Had he kept a guest register of the political candidates who sat in his living room and asked for money, the names of virtually every major political figure of the past 30 years would be written down in Mr. Taggares' log, save for one.
Former House Speaker Tom Foley of Spokane never paid his respects to Mr. Taggares. Never asked to borrow his plane. Never asked Mr. Taggares to rally the family's fortune on his behalf. Never showed the courtesy of listening to Mr. Taggares tell the story of how a simple man with a third-grade education became the state's most prosperous farmer and one of its richest men.
So in 1994 Mr. Taggares got even. Despite his previous assistance to Democratic candidates, including loaning his plane so they could travel around the state, he threw his considerable influence behind Republican challenger George Nethercutt, who won.
The official cause of death wasn't immediately known, but several years ago, Mr. Taggares suffered a stroke from which he never fully recovered.
The son of Greek immigrants, Mr. Taggares tried to maintain a low profile outside agriculture circles, despite being called one of the 10 most powerful men in the state by The Associated Press in 1978.
In 1997, Mr. Taggares was hit with the largest fine in state history for illegal campaign contributions. Some of that stemmed from the $15,500 contributions he and his employees made in 1995 to GOP gubernatorial candidate Dale Foreman, who lost in the primary. Mr. Taggares agreed to pay $52,500 after the state Public Disclosure Commission found some of those contributions to be illegal.
The fine came two decades after Mr. Taggares and rival potato baron J.R. Simplot of Idaho were involved in the biggest default in the history of American commodity futures.
The incident in 1976 nearly destroyed the New York Mercantile Exchange and brought a $15,000 fine from the U.S. Commodities Futures Trading Commission and a four-year suspension from activity in potato futures.
Mr. Taggares started with a small farm in Othello, Adams County, in 1956.

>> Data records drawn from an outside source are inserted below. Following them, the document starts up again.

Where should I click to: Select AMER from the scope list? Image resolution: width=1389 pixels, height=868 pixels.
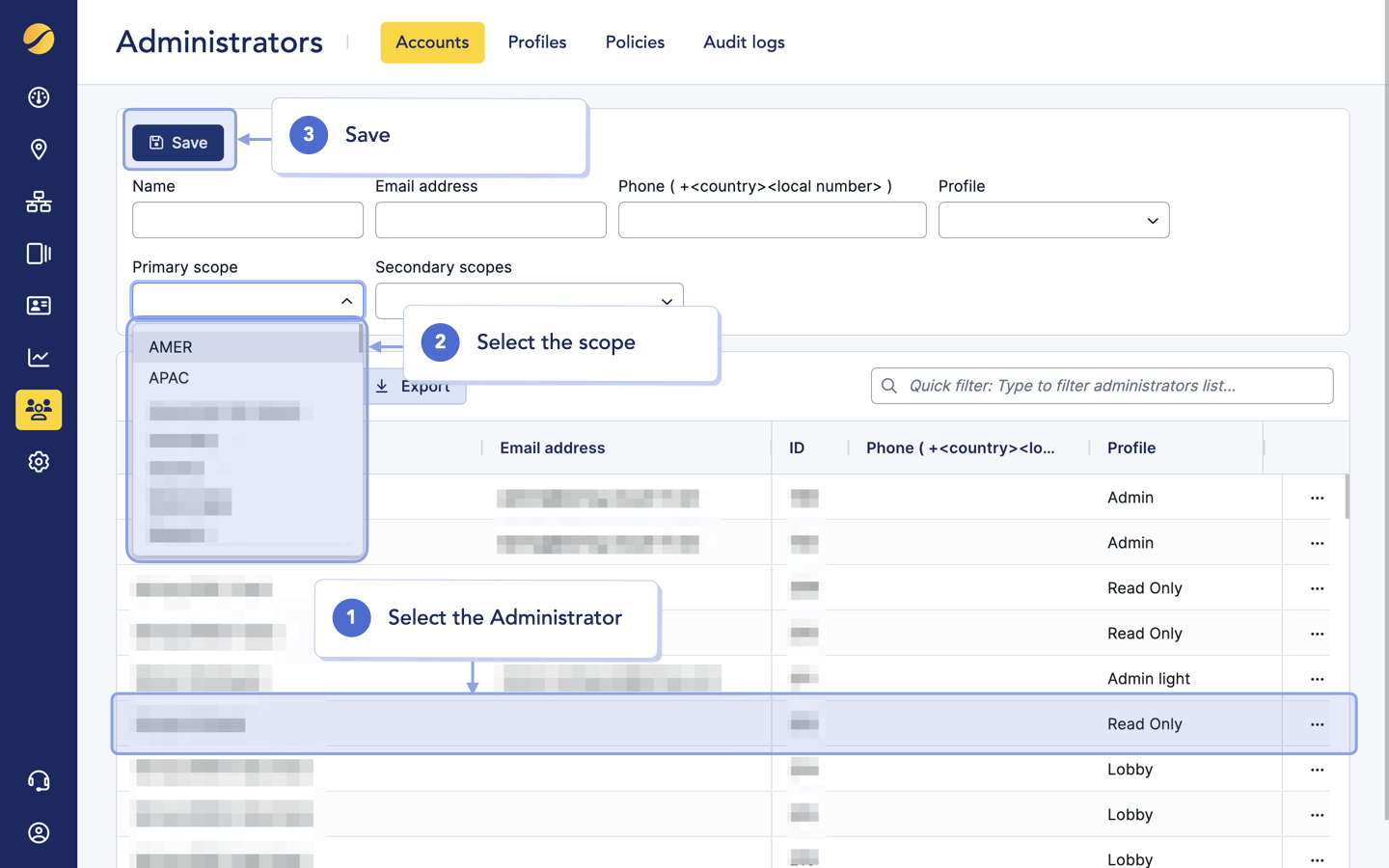[171, 347]
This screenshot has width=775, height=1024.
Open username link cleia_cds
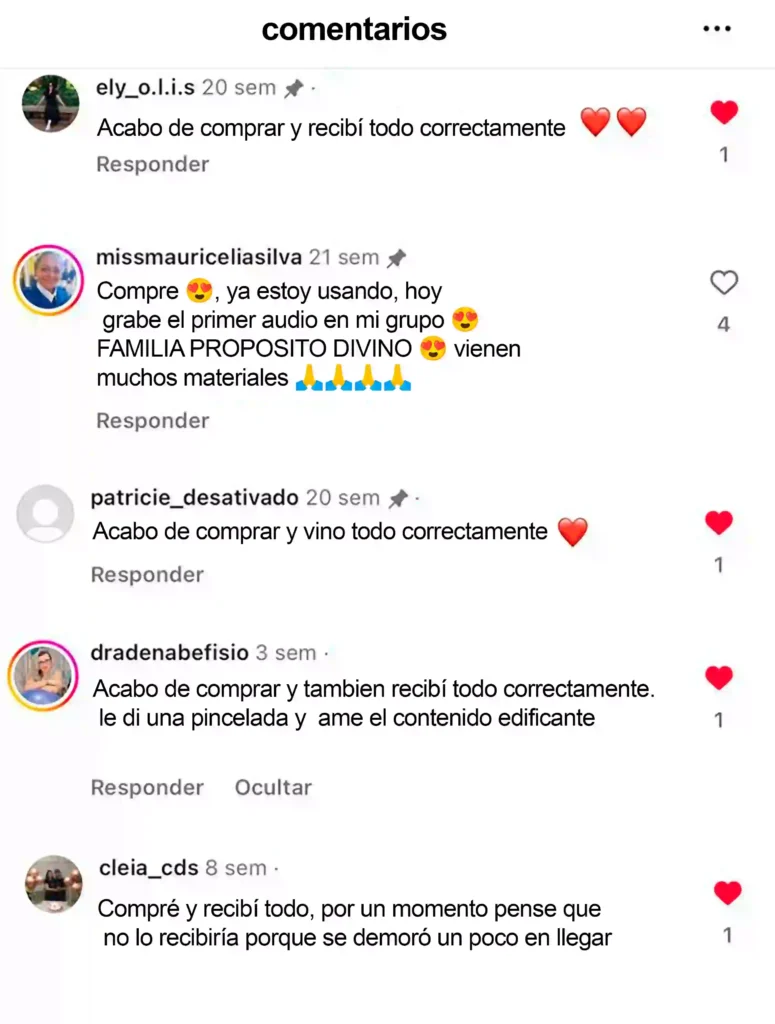click(x=149, y=868)
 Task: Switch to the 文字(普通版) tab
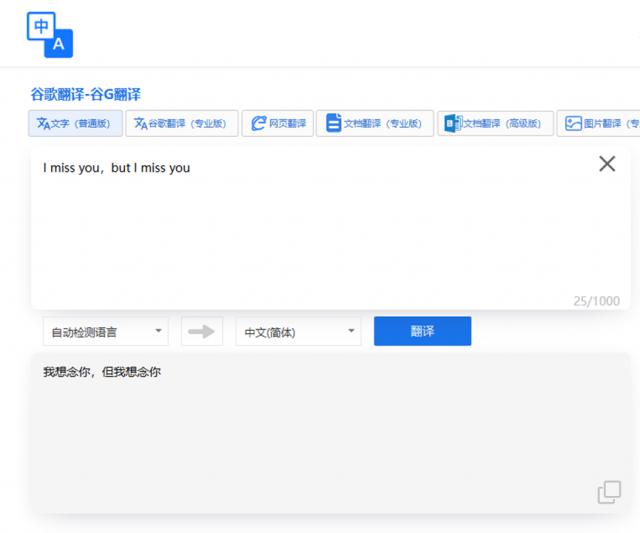[76, 123]
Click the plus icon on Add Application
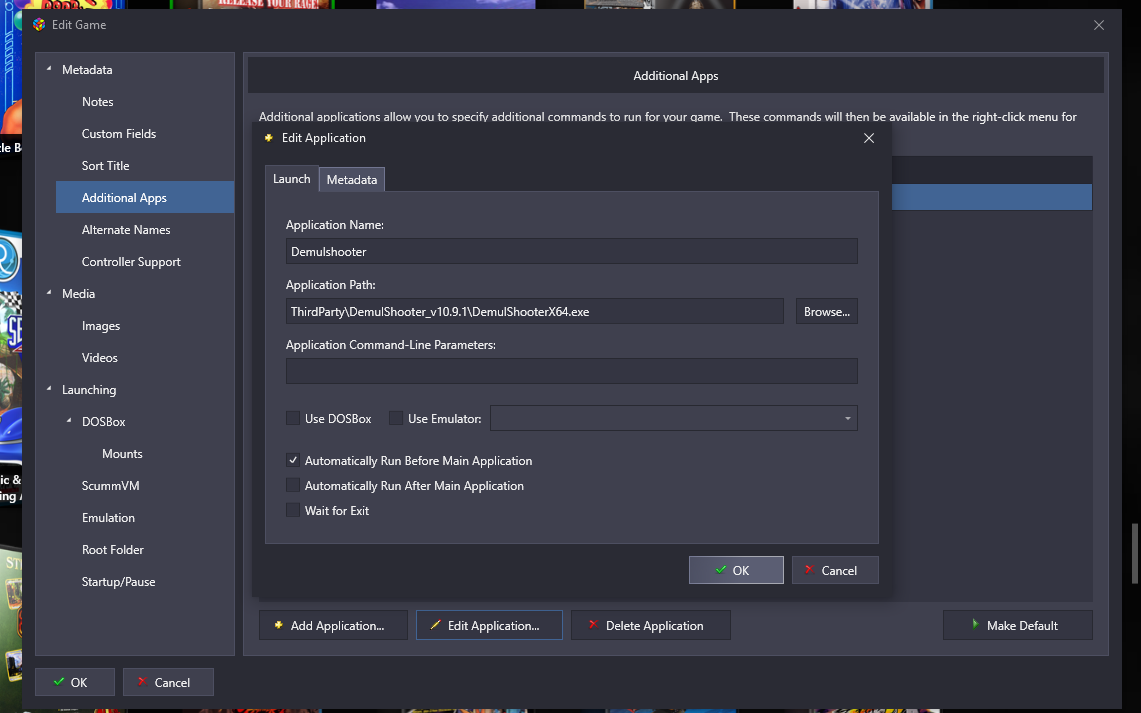 [276, 626]
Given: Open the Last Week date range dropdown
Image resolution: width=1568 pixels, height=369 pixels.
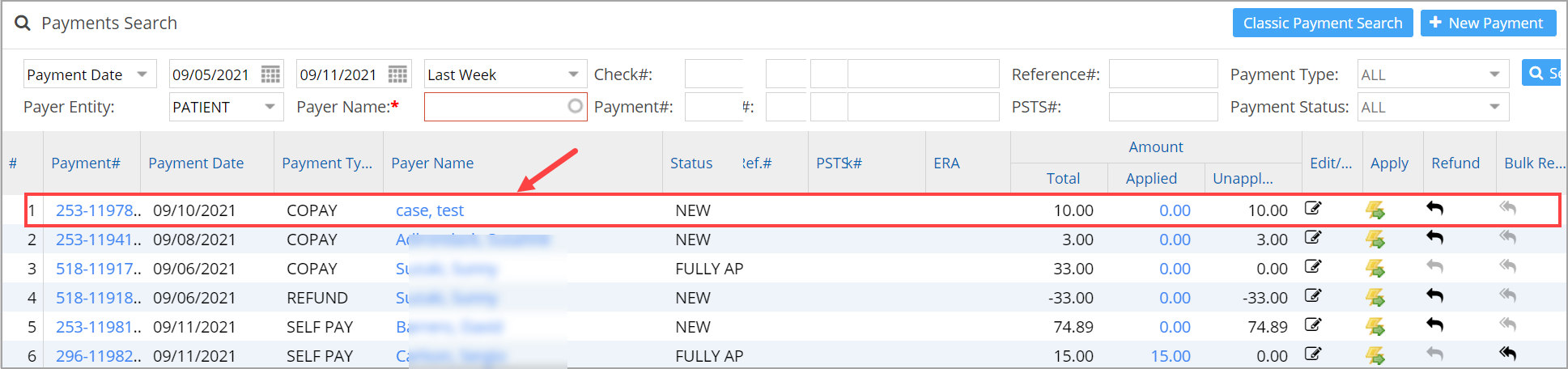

He built an empire that eventually came to include the largest irrigated farm in Oregon and a vineyard believed to be the largest of its type in the world. His Chef Reddy Corp., with three plants, was one of the country's largest producers of french fries.
In 1974, he and Simplot teamed up to develop SimTag Farms near Boardman, Ore., a nearly 30,000-acre irrigated potato farm on property leased from Boeing.
Mr. Taggares later sued Simplot over a dispute in the management of the joint operation. The two parties agreed to arbitration, and in 1981, Mr. Taggares bought Simplot's share of the farm.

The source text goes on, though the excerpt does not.